There's a cooling system I would make myself for a mining rig or a pc if I could have the right things to do it, I might try sooner or later, I don't even have a gpu yet. But if I was going to do what you're thinking about doing, this is what I would do. I know you're trying to make your own mixture for optimal result right, but there's an easier way to do it. I would use this stuff besides the other metals used in your mixture, it's basically graphene particles that people add to their cooling loops, but I would add it to the metal instead. If you're going to try being capable of utilizing the aspect of thermal conductivity, then those metals you're using wouldn't be any better than if you could be using graphene, it's literally the most thermally conductive material on the planet and it's super cheap compared to making your own mixture. I say heck, I've looked at simply looking at the liquid metal needed called gallium just for staters, and that's easily over 750$ alone for one loop. Well, you could easily also simply be using mercury instead, you would, really would be able to if you tried, it's not like mercury can just kill you just by being exposed to it, it's only dangerous if you have an open wound or are down wind to the fumes leaking off it, people literally actually stick their whole arms in this stuff on YouTube, but I'm talking from a price point worthiness though, it's not less expensive.

I would solely use Galium because it is capable of liquid being melting point at 29.76c and any pc cpu or otherwise gpu is going to at least always run at over 30c, that's not even over clocked. I have an i7 7700k, base 4.2 and boost clock 4.5, all of the time, and it's always 36c, and I even included the Arctic Freezer II which is legitimately the best all in one aio, and there's just one fan blowing in my pc besides the aio.
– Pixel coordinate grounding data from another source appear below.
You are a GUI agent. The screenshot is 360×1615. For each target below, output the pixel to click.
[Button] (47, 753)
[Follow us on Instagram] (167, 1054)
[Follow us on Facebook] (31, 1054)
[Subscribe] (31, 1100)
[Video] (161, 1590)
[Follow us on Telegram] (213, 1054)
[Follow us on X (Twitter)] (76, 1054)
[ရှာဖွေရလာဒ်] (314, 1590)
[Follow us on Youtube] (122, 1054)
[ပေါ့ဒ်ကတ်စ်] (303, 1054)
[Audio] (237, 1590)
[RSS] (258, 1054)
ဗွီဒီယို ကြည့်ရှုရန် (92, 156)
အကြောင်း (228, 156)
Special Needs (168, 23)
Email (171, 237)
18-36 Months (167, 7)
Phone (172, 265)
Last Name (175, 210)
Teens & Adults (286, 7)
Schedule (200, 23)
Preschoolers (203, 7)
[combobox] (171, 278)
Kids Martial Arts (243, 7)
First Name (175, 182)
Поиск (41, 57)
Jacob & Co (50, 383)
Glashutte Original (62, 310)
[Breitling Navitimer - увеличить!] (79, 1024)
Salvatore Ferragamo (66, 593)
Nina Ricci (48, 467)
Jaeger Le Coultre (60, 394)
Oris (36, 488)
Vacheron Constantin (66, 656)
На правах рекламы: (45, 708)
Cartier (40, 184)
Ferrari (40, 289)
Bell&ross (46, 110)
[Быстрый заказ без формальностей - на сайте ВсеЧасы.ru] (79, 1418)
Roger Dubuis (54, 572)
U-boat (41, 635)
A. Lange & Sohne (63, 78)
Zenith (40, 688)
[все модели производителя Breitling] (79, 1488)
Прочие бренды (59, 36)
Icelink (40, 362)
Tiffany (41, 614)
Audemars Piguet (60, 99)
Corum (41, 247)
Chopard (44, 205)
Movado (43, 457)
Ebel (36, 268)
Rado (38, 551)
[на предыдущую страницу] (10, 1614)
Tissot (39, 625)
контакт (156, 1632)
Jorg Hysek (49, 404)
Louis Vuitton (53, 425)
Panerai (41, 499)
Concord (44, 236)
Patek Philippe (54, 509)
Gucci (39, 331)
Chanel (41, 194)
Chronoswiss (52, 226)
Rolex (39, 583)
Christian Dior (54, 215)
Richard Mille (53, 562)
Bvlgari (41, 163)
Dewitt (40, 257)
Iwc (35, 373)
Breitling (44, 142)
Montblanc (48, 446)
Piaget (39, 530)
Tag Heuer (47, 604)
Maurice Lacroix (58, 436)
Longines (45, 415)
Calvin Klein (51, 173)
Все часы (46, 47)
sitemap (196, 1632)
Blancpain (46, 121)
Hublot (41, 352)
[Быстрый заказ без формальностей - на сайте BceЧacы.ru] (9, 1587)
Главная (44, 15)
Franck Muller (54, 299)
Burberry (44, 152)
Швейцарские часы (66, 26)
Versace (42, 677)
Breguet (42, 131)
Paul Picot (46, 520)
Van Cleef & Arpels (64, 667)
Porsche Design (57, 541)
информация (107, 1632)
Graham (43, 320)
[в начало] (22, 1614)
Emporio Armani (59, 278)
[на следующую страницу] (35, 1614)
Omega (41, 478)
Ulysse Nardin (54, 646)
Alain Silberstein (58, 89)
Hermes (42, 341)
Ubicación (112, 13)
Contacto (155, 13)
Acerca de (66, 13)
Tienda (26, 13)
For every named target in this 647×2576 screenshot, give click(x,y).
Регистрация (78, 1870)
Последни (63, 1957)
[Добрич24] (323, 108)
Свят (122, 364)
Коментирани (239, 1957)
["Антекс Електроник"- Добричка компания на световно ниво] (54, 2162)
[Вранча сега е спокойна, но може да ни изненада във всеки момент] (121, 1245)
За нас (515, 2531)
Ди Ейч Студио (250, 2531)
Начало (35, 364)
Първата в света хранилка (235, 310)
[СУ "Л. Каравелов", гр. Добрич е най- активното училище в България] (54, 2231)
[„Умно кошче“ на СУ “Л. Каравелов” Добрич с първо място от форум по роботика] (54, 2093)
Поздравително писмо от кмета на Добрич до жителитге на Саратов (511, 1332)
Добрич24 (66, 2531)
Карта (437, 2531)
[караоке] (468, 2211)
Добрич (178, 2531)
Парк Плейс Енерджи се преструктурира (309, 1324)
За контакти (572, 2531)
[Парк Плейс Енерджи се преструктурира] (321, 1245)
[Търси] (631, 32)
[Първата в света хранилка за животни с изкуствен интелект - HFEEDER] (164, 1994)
But what I'm saying is, it's not the matter being that it being a cooling issue, it's only a matter of getting the heat there to be cooled. I want to simply make a custom loop, adding in the Graphene and liquid Gallium, and if viscosity is ever going to be an issue, I'd just include the CPU to the gpu loop too. Yeah, it would probably be quiet stressful on any pump you could possibly be using, it might even short-circuit any pump doing the pumping too if it is a weak pump, after all, liquid metal is many times more conductive than water and not to mention you're also adding graphene to it too. Although, but if you're trying to get the best cooling performance possible out of a machine, I mean, you're probably not just going to be the weakest, cheapest water pump on the market anyway... so. I've thought about it before like water always short-circuits anything electrical, but that's not always true, I've seen how people tested out pc fans being ran under open water of a swimming pool before, and these high end water pumps now are also equipped to handle highly eclectically conductive liquids too. If you did you liquid metal and graphene materials in a cooling loop, then you get the best of both worlds, both thermally conductive and enough viscosity that it is actually capable of holding enough more heat too. You should be careful simply about what materials you're going to use to hold the loop too, it may be basically liquid, but it's still corrosive in the sense that it's thicker particles moving through a circular closed system too. I don't think it reacting to copper or nickel is seriously ever going to be a real problem, I've seen liquid metal not corrode a cpu cooling system for over a year, but reactions don't usually occur so naturally between materials unless they're being exposed to excessive heat, that's why you're building a cooling system though. But hey, if you're going to try building something from scratch, you can easily just switch up the materials being used too.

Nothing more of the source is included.